God, I hope not. They told me I would never be free from what I did. Never. They told me I would always be looking over my shoulder. I can’t tell Jack. I can’t tell anyone. I have to protect Tilly.

“Cora, does this have anything to do with your past life?”

“No, I’ve been living a clean life, a good life, for years.”

“What about Lyle? You say you’re dating. What do you know about him? Is he involved in drugs?”

“If he is, he’s hidden it all from me.”

“Can you find him?”

“I’ve been trying and trying. He’s disappeared.”

“Who else knows about this?”

“Only you-and I called Tilly’s school.”

“You told her school she was kidnapped?”

“God, no, I said she wouldn’t be in today. Only you know what’s happened, Jack.”

“From what I know about these things, they usually involve a drug debt. The cartels will kidnap someone close to get their money. That looks like the case here.”

“Maybe it’s all a mistake?”

“Call the police, Cora.”

“But they said-”

“You have to call them, or it looks like you’re involved.”

Cora put her hands to her mouth, nodded, then reached for her cordless phone. Her fingers trembled as she pressed 911.

“I need the police. My daughter’s been kidnapped…”

As she stayed on the line confirming her name and address, Gannon walked through the house, finding Tilly’s room. Police would soon process the room but he wanted to see it, to get a sense of his niece.

Her white-and-pink bed was unmade, left the way it was when the invaders abducted her from it. On the wall nearby there was a cork bulletin board plastered with birthday cards, a drawing of two people holding hands called Mommy & Me, and photos of Tilly with her friends, their smiles and eyes blazing with adolescent zeal.

She sure resembled Cora.

Under the board was Tilly’s desk. Math, history and science textbooks were stacked neatly on it to one side. Also on the desk he saw Tilly’s homework: a handwritten essay. He began reading it:

The Swiss Family Robinson

Book Report

by Tilly Martin

The Swiss Family Robinson by Johann David Wyss is an exciting story about a family who is shipwrecked on a deserted island and how they must work together to do all they can to survive…

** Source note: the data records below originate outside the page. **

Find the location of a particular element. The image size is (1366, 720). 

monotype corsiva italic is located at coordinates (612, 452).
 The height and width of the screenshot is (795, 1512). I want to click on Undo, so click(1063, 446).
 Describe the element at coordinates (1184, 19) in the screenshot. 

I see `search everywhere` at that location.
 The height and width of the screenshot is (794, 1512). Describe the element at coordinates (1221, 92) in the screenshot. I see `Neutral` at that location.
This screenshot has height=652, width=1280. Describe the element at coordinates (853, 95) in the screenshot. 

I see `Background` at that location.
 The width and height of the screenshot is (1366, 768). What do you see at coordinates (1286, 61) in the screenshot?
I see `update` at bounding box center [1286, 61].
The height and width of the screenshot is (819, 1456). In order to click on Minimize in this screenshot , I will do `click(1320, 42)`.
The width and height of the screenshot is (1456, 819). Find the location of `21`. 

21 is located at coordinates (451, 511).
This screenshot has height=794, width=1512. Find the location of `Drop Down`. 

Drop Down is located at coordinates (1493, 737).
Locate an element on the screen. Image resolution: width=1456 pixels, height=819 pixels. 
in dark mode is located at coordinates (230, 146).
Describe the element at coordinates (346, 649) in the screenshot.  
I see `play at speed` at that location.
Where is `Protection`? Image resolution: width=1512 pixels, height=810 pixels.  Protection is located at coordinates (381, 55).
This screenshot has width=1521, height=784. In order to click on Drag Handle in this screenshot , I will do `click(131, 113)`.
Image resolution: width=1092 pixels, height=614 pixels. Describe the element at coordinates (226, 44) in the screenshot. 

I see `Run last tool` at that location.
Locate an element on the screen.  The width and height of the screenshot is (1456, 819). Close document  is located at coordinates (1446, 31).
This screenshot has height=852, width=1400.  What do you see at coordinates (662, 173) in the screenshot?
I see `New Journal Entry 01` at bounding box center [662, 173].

“…how they must work together to do all they can to survive…”

The significance of her words jolted Gannon. He studied Tilly’s neat cursive style, the forward slant, the generous looping of the g, y and p. He recognized that it was precisely the way he wrote.

A family trait.

It hit him full force that Tilly was his blood and that he was her uncle. That’s when he heard something for the first time since entering the bedroom.

Ticking.

It was coming from the metal clock with a clown’s face on her dresser. It grew louder, with the exaggerated smile of the clown screaming to him that time was ticking down on his niece’s life.